India , the new land of economic promises.
India is the first choice, not only in Asia or among the emerging markets, but throughout the world, because is carrying out radical reforms that improve the economic fabric, slowdown in inflation and improvement of the country’s credit ratings which will bring positive effects both on the bonds (whose yields are expected to decline) and on the stock market. It’s ‘the Donald Amstad conviction, Aberdeen specialist for the Asian market. An opinion that comes in the days when the World Bank draws a weak scenario for the East of the world, with China’s economic slowing down that impact on the outlook of the area. The international organization has left unchanged its growth forecast for Beijing compared to the October forecast, but has limited the outlook for the emerging economies of East Asia and Pacific, which will grow on average by 6.3% in 2016 and 6.2% in 2017 and 2018, down from the 6.5% growth achieved last year.
For the World Bank, it is still a region that will continue to be decisive for the world balance, when you consider that last year the economies of the Asia-Pacific quadrant have counted two-fifths of global growth. Reduced expectations it is given because of the overall economic condition and the difficulties in implementing structural reforms by these economies, according to Victoria Kwakwa, incoming vice president for East Asia and Pacific area. Among the most flourishing situations are those of Vietnam and Philippines, with both estimated growth above 6%, while Indonesia is for this year slightly above 5%. Still difficult situation for the economies of Laos, Papua New Guinea and Mongolia, which will be affected by the low commodity prices and the slow down of external demand.

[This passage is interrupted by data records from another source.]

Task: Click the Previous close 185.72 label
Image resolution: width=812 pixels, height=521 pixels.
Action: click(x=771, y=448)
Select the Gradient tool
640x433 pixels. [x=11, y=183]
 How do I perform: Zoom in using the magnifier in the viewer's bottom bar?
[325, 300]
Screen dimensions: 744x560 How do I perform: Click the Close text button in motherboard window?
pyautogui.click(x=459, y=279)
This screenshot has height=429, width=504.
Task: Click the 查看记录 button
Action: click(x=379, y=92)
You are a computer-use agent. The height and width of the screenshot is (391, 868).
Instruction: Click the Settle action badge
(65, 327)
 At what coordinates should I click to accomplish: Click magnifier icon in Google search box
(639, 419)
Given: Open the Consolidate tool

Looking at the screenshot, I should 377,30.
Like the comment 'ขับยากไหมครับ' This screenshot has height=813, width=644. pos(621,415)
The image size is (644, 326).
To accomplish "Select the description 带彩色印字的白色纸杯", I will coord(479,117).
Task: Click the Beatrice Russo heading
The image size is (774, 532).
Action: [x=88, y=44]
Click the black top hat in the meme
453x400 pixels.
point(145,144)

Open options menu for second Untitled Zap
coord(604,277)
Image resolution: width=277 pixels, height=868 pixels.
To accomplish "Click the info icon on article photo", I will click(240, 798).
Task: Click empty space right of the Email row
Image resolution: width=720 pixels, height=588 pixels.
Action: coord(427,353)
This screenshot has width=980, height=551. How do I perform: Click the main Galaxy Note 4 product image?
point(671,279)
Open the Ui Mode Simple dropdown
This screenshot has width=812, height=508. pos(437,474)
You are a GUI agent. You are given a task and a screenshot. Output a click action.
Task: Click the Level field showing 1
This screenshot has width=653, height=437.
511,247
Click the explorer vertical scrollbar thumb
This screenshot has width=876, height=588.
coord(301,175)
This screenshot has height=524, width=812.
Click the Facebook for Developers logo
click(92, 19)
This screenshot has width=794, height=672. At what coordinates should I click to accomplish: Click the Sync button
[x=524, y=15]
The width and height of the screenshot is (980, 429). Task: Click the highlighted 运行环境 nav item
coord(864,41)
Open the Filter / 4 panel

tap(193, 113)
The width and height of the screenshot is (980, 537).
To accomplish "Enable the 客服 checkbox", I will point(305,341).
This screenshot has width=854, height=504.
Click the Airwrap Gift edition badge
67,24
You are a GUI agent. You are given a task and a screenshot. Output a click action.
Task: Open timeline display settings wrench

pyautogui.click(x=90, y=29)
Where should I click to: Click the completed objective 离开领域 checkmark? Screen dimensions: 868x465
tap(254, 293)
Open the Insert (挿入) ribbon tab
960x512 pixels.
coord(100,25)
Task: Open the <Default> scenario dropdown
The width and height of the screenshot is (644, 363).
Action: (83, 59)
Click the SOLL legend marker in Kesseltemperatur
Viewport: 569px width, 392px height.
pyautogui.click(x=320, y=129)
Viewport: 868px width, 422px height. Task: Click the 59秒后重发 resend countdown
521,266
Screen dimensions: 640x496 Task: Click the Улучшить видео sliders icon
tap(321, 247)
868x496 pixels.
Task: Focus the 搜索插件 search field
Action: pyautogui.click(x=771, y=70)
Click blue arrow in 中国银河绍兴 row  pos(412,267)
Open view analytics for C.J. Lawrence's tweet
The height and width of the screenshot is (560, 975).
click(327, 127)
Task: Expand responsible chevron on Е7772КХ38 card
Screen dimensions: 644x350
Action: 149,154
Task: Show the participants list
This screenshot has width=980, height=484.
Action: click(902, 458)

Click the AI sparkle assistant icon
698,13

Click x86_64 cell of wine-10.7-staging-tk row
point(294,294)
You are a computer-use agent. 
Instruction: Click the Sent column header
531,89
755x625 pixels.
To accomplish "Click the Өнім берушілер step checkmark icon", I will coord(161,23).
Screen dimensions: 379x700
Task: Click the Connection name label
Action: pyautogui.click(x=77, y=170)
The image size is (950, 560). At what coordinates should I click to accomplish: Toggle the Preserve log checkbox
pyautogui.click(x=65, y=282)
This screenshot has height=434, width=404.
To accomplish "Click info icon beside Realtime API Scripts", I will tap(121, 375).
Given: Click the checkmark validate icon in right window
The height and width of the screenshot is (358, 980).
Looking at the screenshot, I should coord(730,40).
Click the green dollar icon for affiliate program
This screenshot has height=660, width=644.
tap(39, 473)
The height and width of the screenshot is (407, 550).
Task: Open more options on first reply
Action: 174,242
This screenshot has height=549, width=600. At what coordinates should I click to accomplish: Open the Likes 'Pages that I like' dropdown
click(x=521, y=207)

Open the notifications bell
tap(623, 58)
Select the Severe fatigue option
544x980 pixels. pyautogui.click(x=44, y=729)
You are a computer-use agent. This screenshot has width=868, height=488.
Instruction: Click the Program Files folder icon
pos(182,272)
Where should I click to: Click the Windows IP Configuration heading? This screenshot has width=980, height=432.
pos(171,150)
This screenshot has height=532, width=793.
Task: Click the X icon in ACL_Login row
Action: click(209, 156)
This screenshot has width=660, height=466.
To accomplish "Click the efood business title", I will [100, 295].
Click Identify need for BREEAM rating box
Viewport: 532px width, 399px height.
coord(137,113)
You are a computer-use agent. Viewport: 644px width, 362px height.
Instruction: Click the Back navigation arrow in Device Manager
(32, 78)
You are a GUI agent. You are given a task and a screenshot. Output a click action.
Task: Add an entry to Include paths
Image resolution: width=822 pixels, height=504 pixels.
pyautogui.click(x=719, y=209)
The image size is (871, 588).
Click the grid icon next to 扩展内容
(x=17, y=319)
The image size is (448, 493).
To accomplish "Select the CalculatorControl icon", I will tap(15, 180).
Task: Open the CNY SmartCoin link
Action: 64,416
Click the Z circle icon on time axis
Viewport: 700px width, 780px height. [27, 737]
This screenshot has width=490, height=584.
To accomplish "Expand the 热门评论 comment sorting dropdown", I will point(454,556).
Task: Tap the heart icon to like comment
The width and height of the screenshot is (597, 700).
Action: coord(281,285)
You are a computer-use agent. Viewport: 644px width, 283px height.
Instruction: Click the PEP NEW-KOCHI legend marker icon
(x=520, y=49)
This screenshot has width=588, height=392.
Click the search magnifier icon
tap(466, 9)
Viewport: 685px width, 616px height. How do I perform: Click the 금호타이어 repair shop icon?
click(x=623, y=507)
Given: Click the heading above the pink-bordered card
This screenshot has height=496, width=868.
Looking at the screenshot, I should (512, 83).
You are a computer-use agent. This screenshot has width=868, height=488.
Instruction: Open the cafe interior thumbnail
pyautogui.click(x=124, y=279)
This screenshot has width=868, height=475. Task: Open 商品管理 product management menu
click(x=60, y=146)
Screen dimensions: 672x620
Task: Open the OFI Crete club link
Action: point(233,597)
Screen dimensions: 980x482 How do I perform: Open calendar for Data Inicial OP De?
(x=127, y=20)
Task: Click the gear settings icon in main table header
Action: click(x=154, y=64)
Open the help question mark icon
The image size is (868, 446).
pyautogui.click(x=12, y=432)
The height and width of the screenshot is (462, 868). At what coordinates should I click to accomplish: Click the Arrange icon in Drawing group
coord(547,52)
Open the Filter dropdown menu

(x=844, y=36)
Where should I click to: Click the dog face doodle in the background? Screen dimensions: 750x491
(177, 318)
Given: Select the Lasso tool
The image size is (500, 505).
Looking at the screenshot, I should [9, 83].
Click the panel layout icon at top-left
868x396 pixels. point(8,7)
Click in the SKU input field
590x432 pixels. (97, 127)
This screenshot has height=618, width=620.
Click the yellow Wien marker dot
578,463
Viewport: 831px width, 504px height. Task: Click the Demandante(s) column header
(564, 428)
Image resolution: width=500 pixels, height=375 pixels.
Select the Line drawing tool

Regarding to India, after the Central bank decided to cut interest rates to 6.5% in recent days, Amstad stresses in an e-mail interview that “inflation has fallen significantly, thanks to the dynamic global commodity prices. The central governor Raghuram Rajan has been able to give credibility at monetary policy and the rate cut shows that the price decline is interpreted as structural. ” Even in front of the fact that recently the financial conditions were difficult, the expert points out that “the good news is that the central bank, the government and the institutions of credit have in mind a banking system reform,” which will improve the transmission of monetary policy to the real economy. Essentially, confidence to Prime Minister Modi: “It’s changing the dynamics of government institutions and policies, and even if we think in terms of 3-5 years the outlook is positive”.
Refering to China, about which new concerns have emerged by the IMF, Amstad explains that by the organization of Washington and the central banks has grown the awareness of the importance of the Beijing choices: “For example, the Fed includes Chinese policies as a foreign key risk in steering its monetary policy decisions. ” Even in Beijing the need for coordination with the rest of the G20 has grown, and these are important aspects. “But we must not overestimate the challenges facing the Chinese economy: there is excess capacity in some sectors, investments that do not offer adequate returns for a wrong choice. But it is not just near a financial crisis, for the ‘wide availability of liquidity in the system “. And to avoid the recent market changes? A crucial aspect is “the reform of state enterprises” and their relationship with the flow of financement.